[R] Protecting pointer; Rdefines.h

Thomas Lumley tlumley at u.washington.edu
Fri Jul 5 21:42:06 CEST 2002


On Thu, 4 Jul 2002, In-Sun Nam wrote:
>
> Nonetheless, I wish that you may kindly clarify the concept of garbage
> control; My main problem is that I do not have a clear definition of "R
> heap".
>
> 1>
>  For example, lets assume that an object "par" is a SEXP to be protected (pg
> 42; Writing R extensions);
> however
>
> tt = NUMERIC_POINTER(par)[0]
>
> doesn't need to be. This was one thing that I did not quite understand why.
> So it is because the righthand side is nothing more than a double?

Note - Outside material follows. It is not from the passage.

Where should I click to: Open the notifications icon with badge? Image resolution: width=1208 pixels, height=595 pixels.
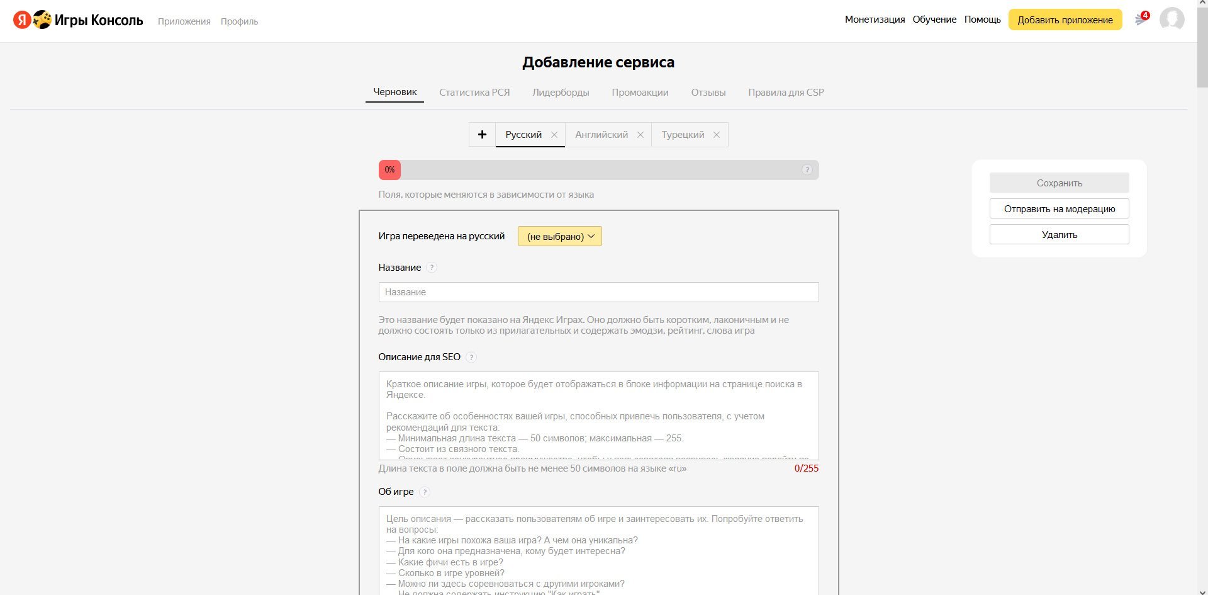(x=1141, y=20)
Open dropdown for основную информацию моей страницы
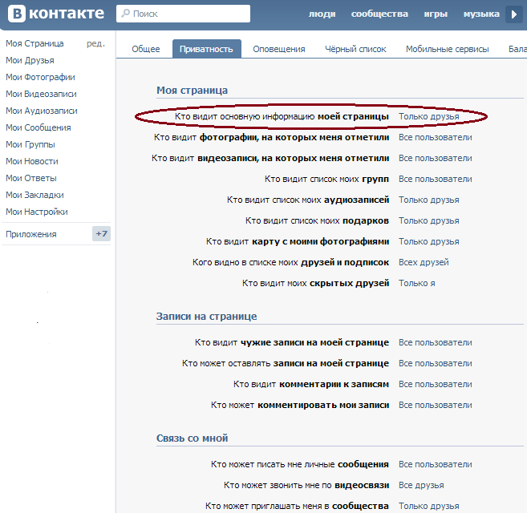 coord(428,116)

More or less.  par is a numeric vector, an SEXP living on the R heap,
which does need to be protected. If par is protected then its space can't
be reallocated to any other object.  In particular, the space where it
stores the actual numeric values can't be reallocated.  This space is
where tt points.

You only need to protect SEXPs, because anything living on the R heap is
owned by some SEXP and because the garbage collector works by recycling
whole SEXPs.

> 2>
> Another one is that
> " It is a common mistake to believe that if you invoked PROTECT(p) at some
> point then p is protected from then on, but that is not true once a new
> object is assigned to p". (pg 29; Writing R extensions)
>
> So I don't need to protect "par" again if I reassign
>
>  NUMERIC_POINTER(par)[0]  = 2.0;
>
> for example??

Correct.  The important point is that par is still the same SEXP, and so
it is still protected.  Changing the value of its data like this doesn't
matter.

Perhaps the best way of thinking about PROTECT is that it applies to R
objects (SEXPs). Don't worry about pointers or the actual C-level
structures, but think of par as actually containing an R object.  That
whole object  needs to be PROTECTed. Once it is PROTECTed it stays that
way until UNPROTECTed.  If you assign a new SEXP to par then the old
value of par is still PROTECTed but the new value may not be.

Every so often the garbage collector comes around and looks at all the
SEXPs on the heap. An SEXP that is not protected will be recycled,
together with all the memory it owns.  This is all managed at the level of
SEXPs -- you don't need to do any memory management at finer levels.